Non e' solo Olmert che fa resistenza. Una figura di primo piano del Labour party ha detto la scorsa settimana che " ci vorranno da cinque a dieci anni per riprendersi dal trauma ". Ora la pace e' niente di piu' che una minacciosa ferita, e nessuno che ne parli ancora in termini di benefici sociali di massa che essa apporterebbe allo sviluppo, alla sicurezza e alla liberta' di movimento nella regione e nell'istituire una societa' piu' giusta.

Come una piccola Svizzera, oggi ci stiamo concentrando piu' sul tasso di cambio del dollaro e sulle dichiarazioni di malversazione sollevate contro il Ministro delle Finanze che sulle fatidiche opportunita' che svaniscono ai nostri occhi prima di riconoscerle tali.

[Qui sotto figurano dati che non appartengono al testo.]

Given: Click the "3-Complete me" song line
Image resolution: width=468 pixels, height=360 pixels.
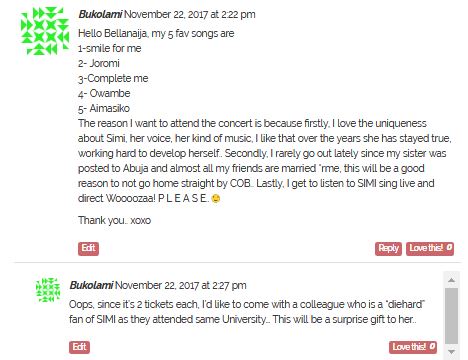Looking at the screenshot, I should 113,79.
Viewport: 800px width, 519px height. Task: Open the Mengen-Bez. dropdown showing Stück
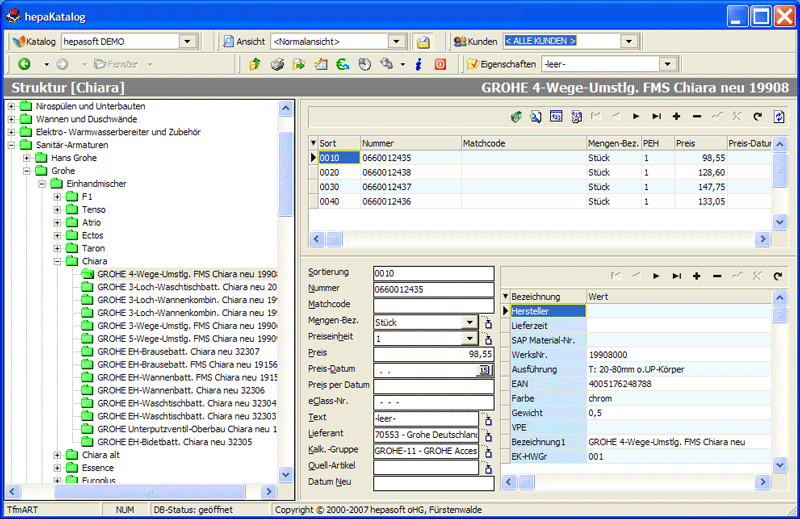(469, 322)
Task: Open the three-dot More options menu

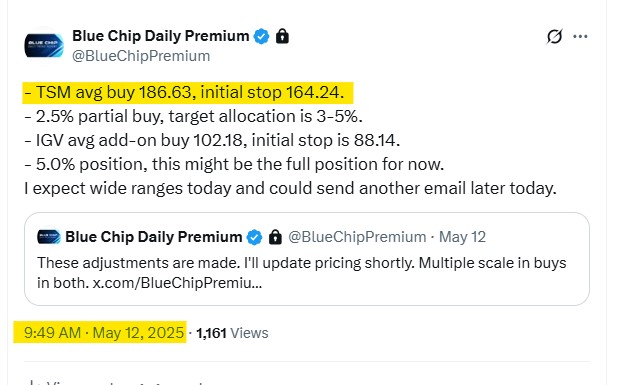Action: (580, 37)
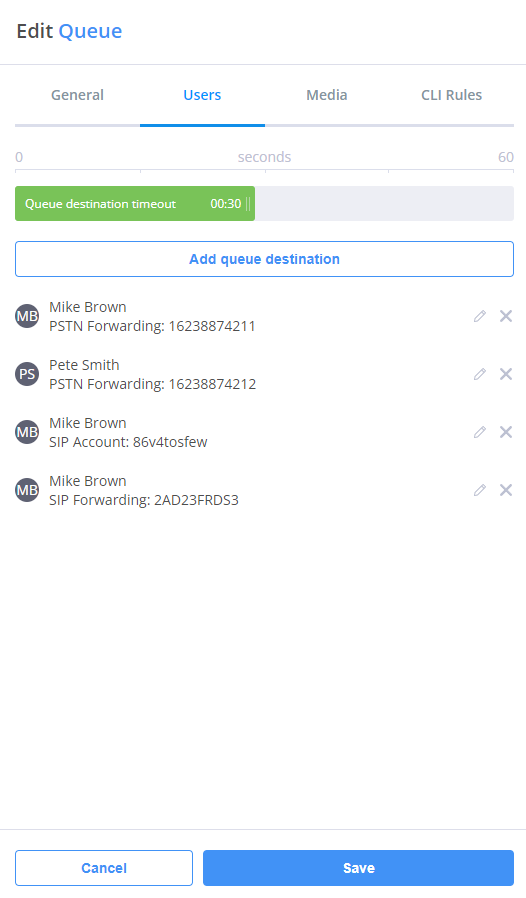Edit Pete Smith PSTN Forwarding entry
This screenshot has width=526, height=898.
click(480, 374)
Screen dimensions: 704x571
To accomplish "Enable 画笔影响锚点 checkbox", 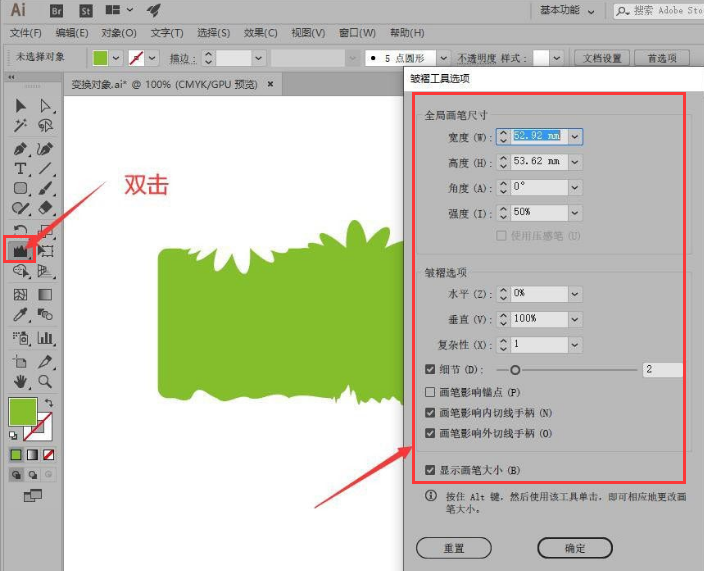I will click(430, 392).
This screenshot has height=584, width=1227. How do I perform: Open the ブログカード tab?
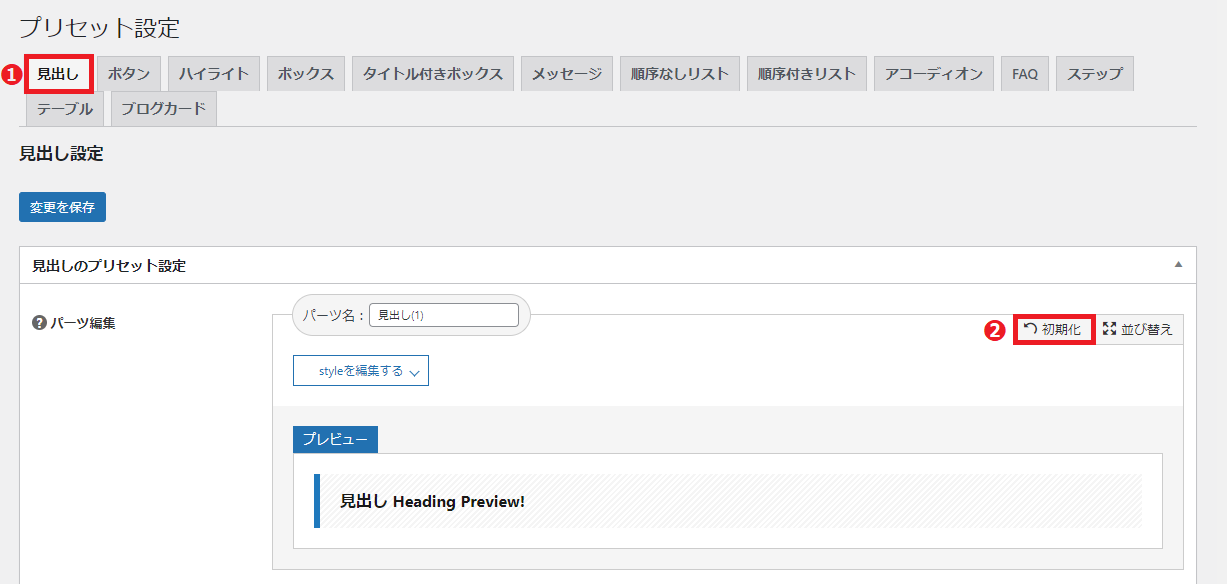pyautogui.click(x=164, y=109)
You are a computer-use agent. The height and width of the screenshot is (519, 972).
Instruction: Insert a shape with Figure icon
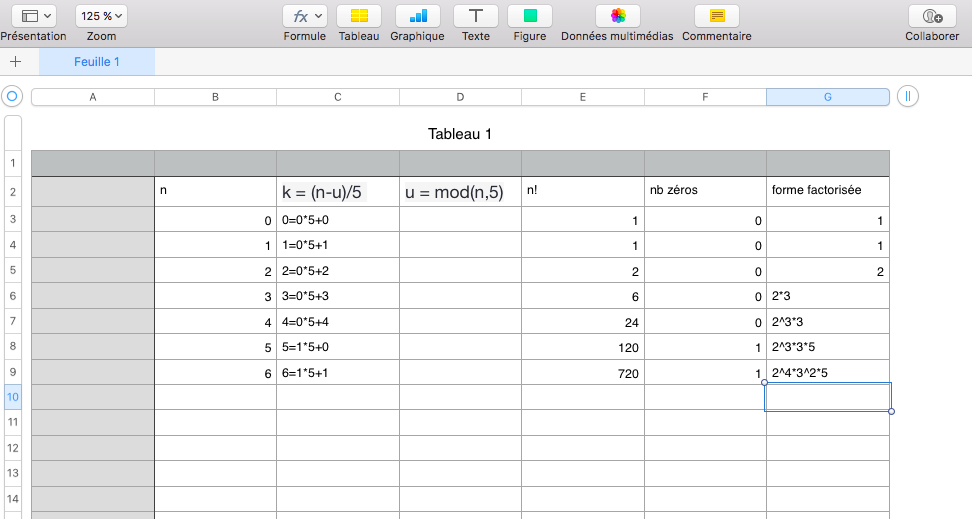coord(529,16)
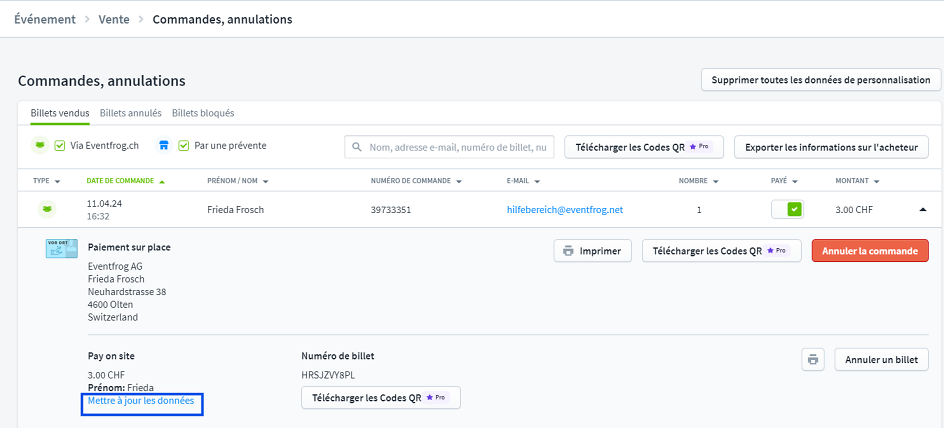Switch to Billets annulés tab
The width and height of the screenshot is (944, 428).
pyautogui.click(x=130, y=113)
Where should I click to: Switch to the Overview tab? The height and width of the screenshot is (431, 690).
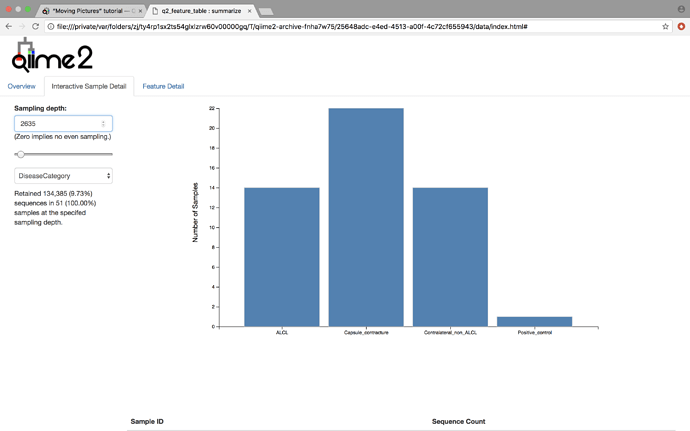(22, 87)
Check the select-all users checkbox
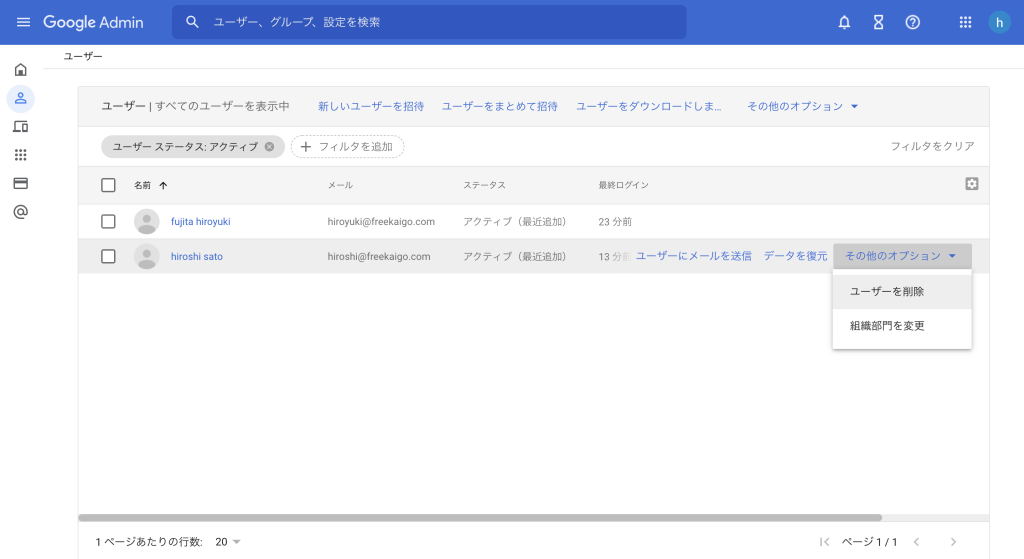 (108, 185)
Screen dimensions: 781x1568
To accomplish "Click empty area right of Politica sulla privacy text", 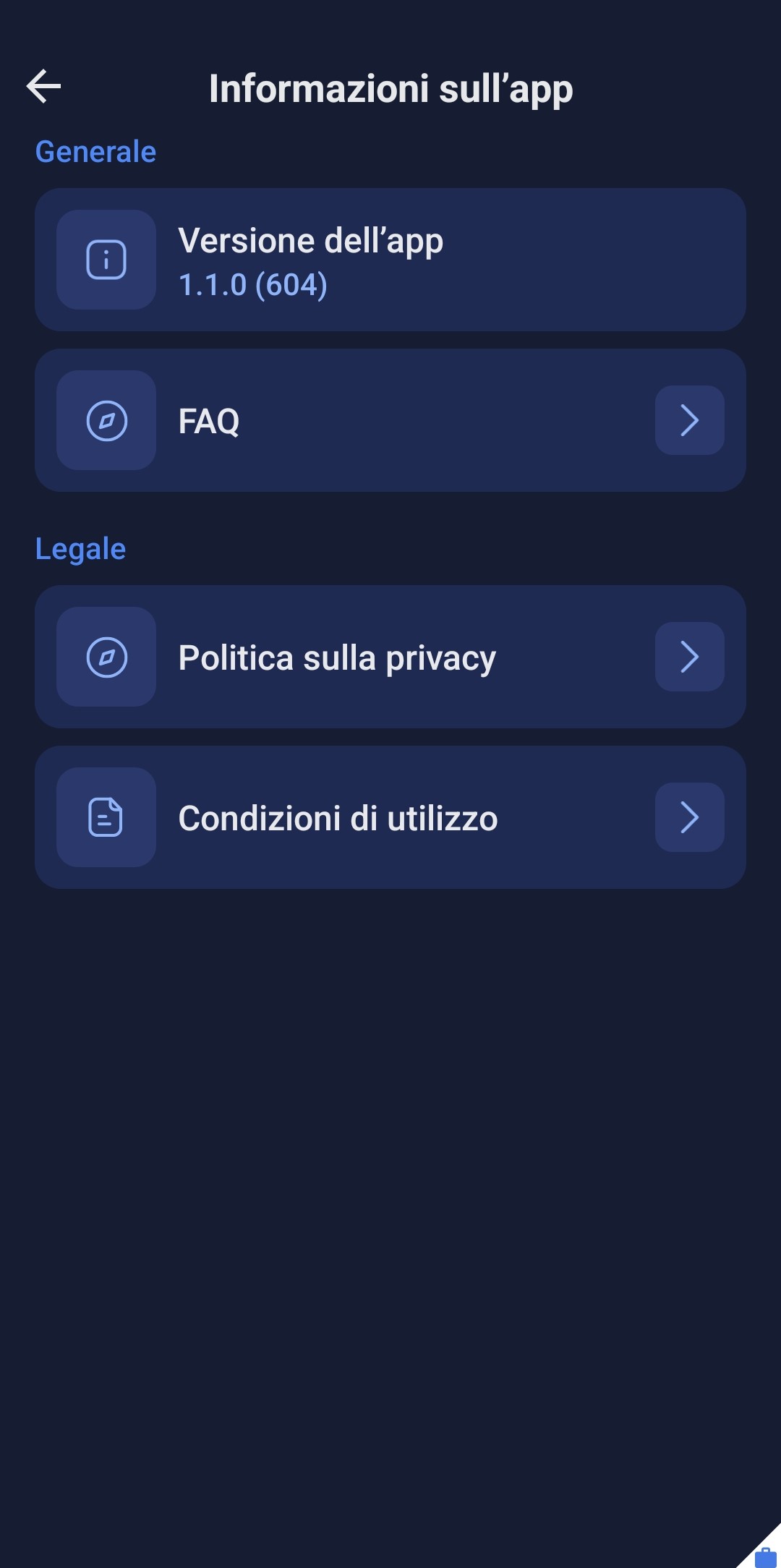I will pos(575,657).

Mai abbiamo mai avuto un'opportunita' come questa. Anche se non e' sicuro che le iniziative siano davvero solide e credibili, o che siano basate sull'inganno, nessuno ha fatto un passo avanti per sfidarle ne' tanto meno riconoscerle. Quando Olmert sara' un nonno anziano, che cosa dira' ai suoi nipoti? Che ha fatto di tutto in nome della pace? Cosa diranno i suoi nipoti?